Super Tuesday Results

This year’s Super Tuesday took place on March 3.

States that participated included: Virginia, Vermont, Georgia, Massachusetts, Alabama, Oklahoma, Tennessee, Arkansas, Texas and Minnesota. Alaska also held its Republican caucus and Colorado held a caucus for Republicans and Democrats.

The results showed that on the Democratic side Clinton won seven states, leaving the rest to Sanders with Vermont. (his home state) along with Oklahoma, Minnesota, and Colorado.

On the Republican side, Donald Trump pulled ahead in Super Tuesday with seven states. Ted Cruz won three states and Marco Rubio was the winner of Minnesota.

The number of delegates, or people who are elected to be a representative, are the key in winning the primaries. Although the candidates won certain states, these states are divided up in terms of the amount of delegates received.

The number of delegates needed to clinch a party nominee depends on the party and the number of people running for that party.

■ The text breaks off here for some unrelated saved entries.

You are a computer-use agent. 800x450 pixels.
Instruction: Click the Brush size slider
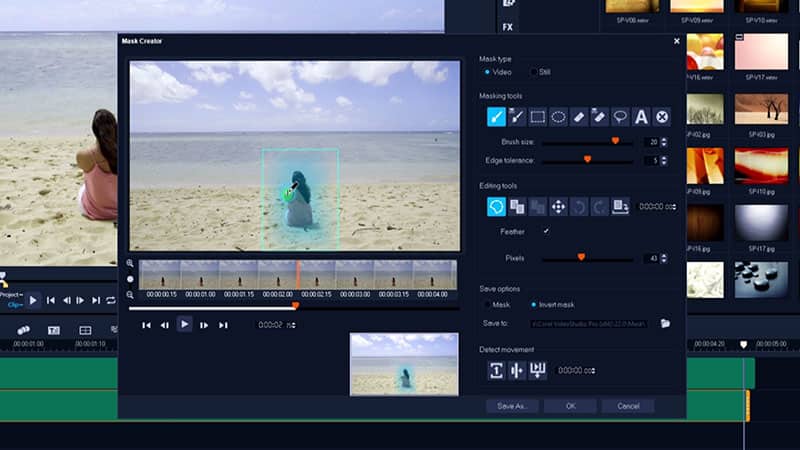coord(588,142)
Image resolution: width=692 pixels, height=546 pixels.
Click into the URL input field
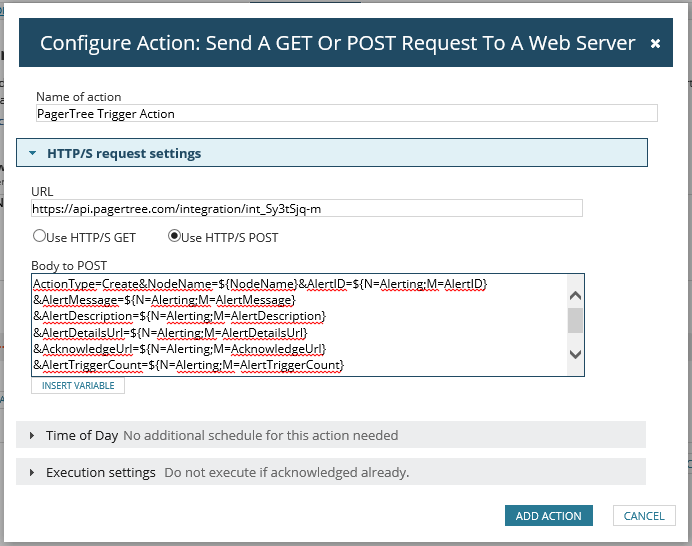[x=306, y=209]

On the Republican side 1,237 delegates or a majority of the total amount of delegates are needed to win the race. Trump is leading with somewhere around 300 delegates with Ted Cruz coming behind him with about 200 delegates.

Coming in third place on the Republican side is Rubio with about 100. Ben Carson, who has nowhere near the numbers of the top-three candidates, has decided he will not be on the campaign trail anymore and is most likely to drop out of the race all together.

As for the Democrats, 2,383 delegates are needed to win. After Super Tuesday, Hilary Clinton has about 1,000 of those and Bernie Sanders is coming in around 400 delegates.

As candidates gain more delegates, it will be harder to beat them. If Donald Trump keeps getting big wins, he will have more delegates and more momentum making it harder for the Republicans to beat him.

There are a number of state primaries coming up with a large number of delegates.

The Republican Party allows a winner takes all delegates in certain states, such as Florida and Ohio. Meaning these delegates do not get split up, like they would on the Democratic side.

More big primaries are coming up and it will be interesting to see who takes the most delegates and if those in the lead now will stay there.